But wait, why didn't the PDBASTParser breakpoints hit? There is no NativePDBASTParser, and there's a file in the NativePDB directory literally called PdbAstBuilder.h. Shouldn't the AST Builder build an AST for the AST Parser to parse, thus the difference between native and dia is abstracted away for downstream consumers? Apparently not.

TypeSystem has 2 functions for retrieving the PDB parser: GetPDBParser and GetNativePDBParser. Lets look at the implementation in TypeSystemClang:

npdb::PdbAstBuilder* TypeSystemClang::GetNativePDBParser() {
  if (!m_native_pdb_ast_parser_up)
    m_native_pdb_ast_parser_up = std::make_unique<npdb::PdbAstBuilder>(*this);
  return m_native_pdb_ast_parser_up.get();
}

So PdbAstBuilder is the equivalent of PDBASTParser.
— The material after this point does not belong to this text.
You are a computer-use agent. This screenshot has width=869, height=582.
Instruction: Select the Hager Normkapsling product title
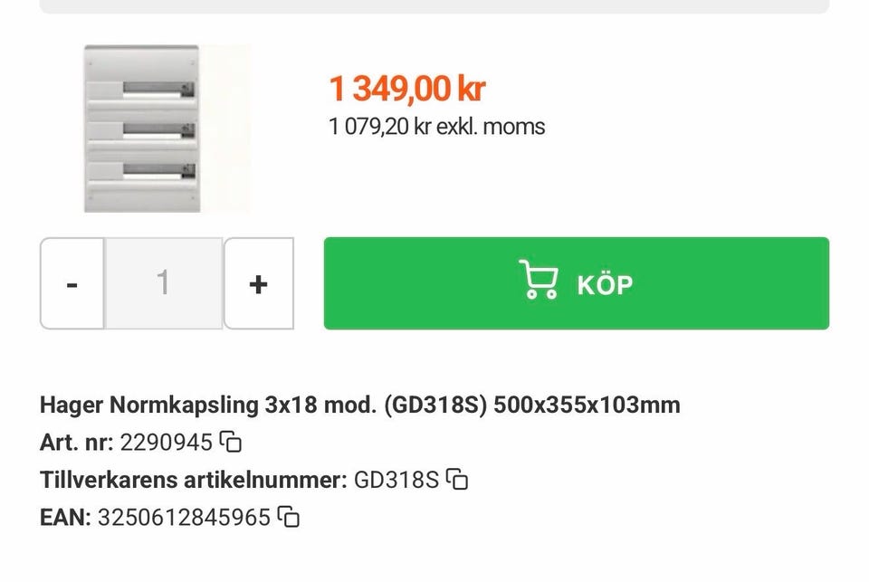click(359, 405)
A little confusing, but alright.

There is a pretty big snag though. From what I can tell, aside from setting an environment variable, there's no way to prefer the native parser over the dia parser. That also means there's no way to fall back to one or the other if one of them is invalid for a language. It's not trivial to implement that preference either because you are only able to check which one the TypeSystem implements once you've inspected the PDB data to know which language's TypeSystem to call. Inspecting that data requires having a SymbolFilePDB or SymbolFileNativePDB, at which point it's too late because you've already chosen one.

That means I need to implement both.

I decided to tackle the native PDB parser first, since I can debug that easier and the API made more sense to me. I'll eventually circle back and implement the dia parser.

Regardless of which one we choose, we need to disentangle PDB parsing from TypeSystemClang and clang's internals. Lets take a quick look for clang-related keywords in the PDB and NativePDB directories.

Alt text: several hundred results

Oh... Oh no.

That's not just a return type here or there.

The Plan

During my initial implementation of TypeSystemRust, I tried to keep my changes as minimal as possible. I didn't add a whole lot of new files, and I don't think I modified anything outside of the files I added. I even scoped my preferred clang-format options to the folders where my new files exist.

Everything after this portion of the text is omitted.